◆ AIM OF THE TASK ◆
Take from the material every line containing the string "first" and copy it.

◆ SUPPLIED MATERIAL ◆
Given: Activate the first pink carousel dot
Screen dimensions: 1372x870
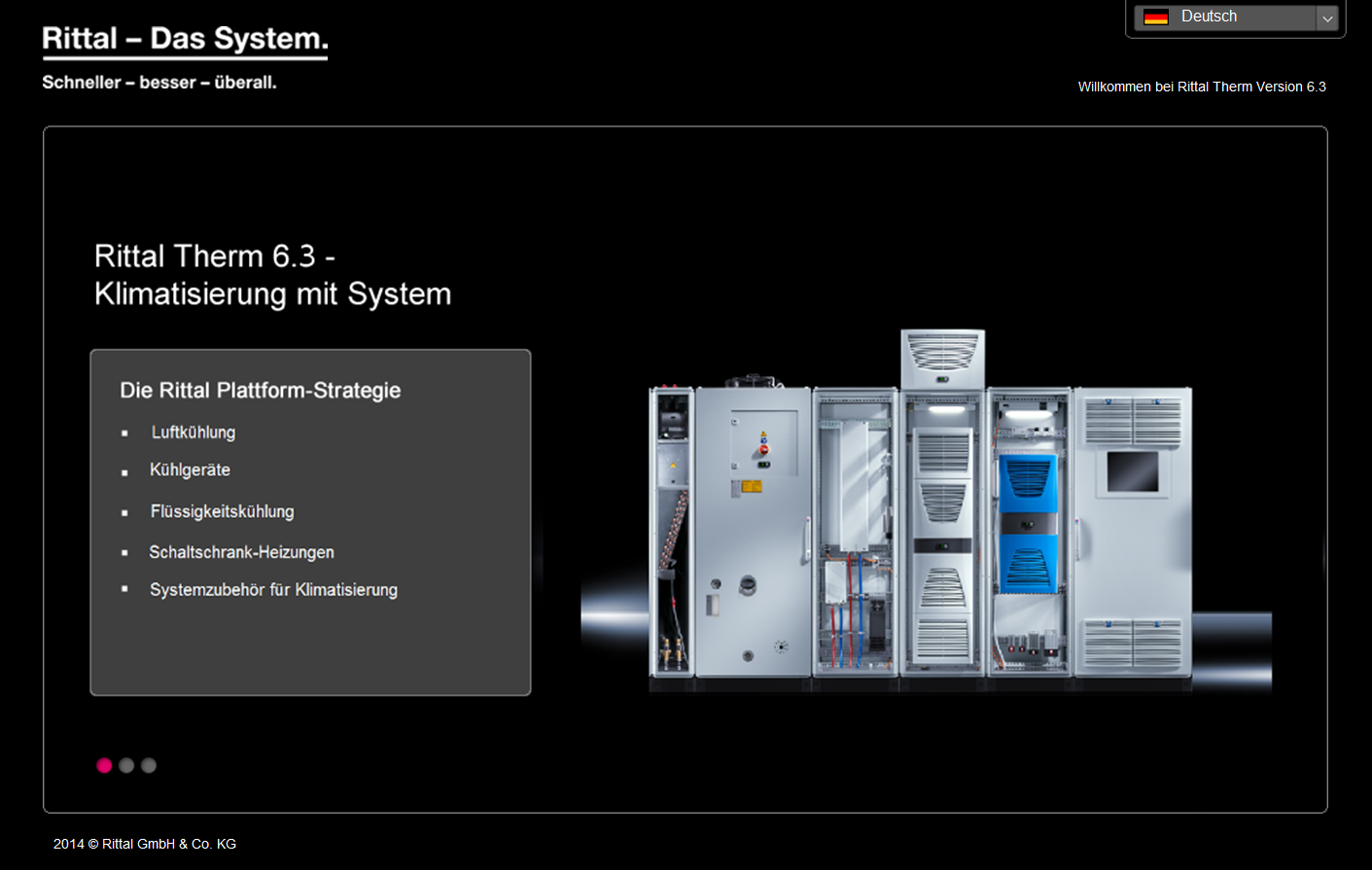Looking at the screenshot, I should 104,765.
--
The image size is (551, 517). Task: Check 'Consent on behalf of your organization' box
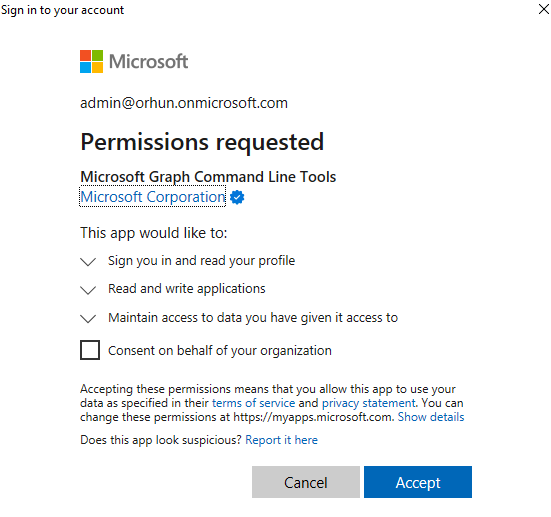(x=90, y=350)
* * *
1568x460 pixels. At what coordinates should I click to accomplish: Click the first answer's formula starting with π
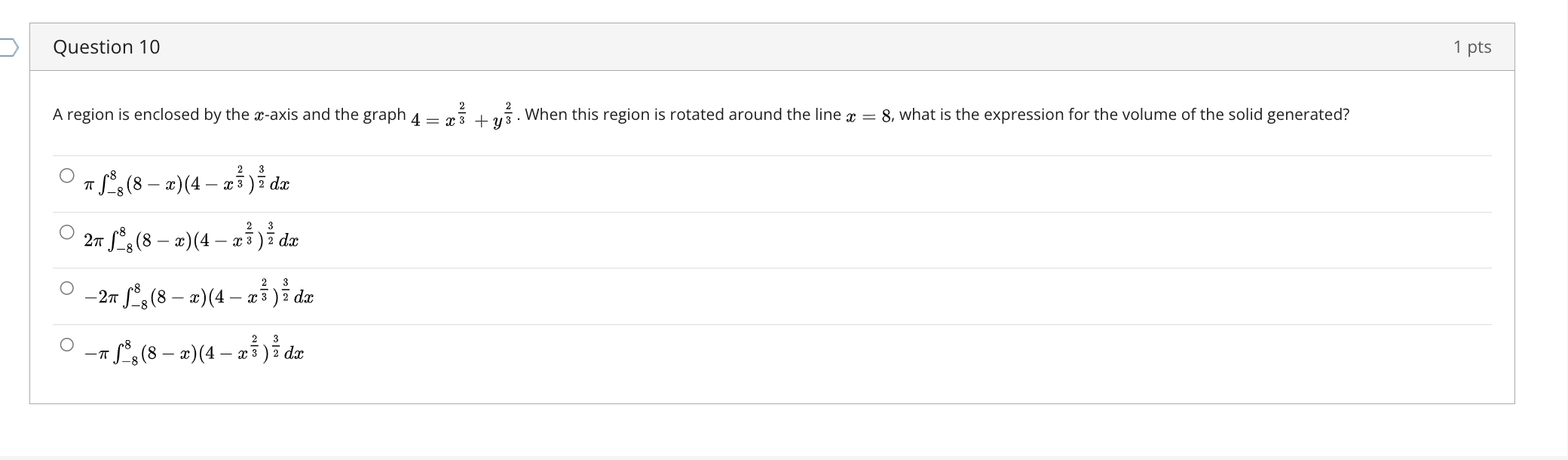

◆ RESULT BELOW ◆
Given: Activate the first pink carousel dot
1568x460 pixels. At what coordinates should I click to accomplish: Click the first answer's formula starting with π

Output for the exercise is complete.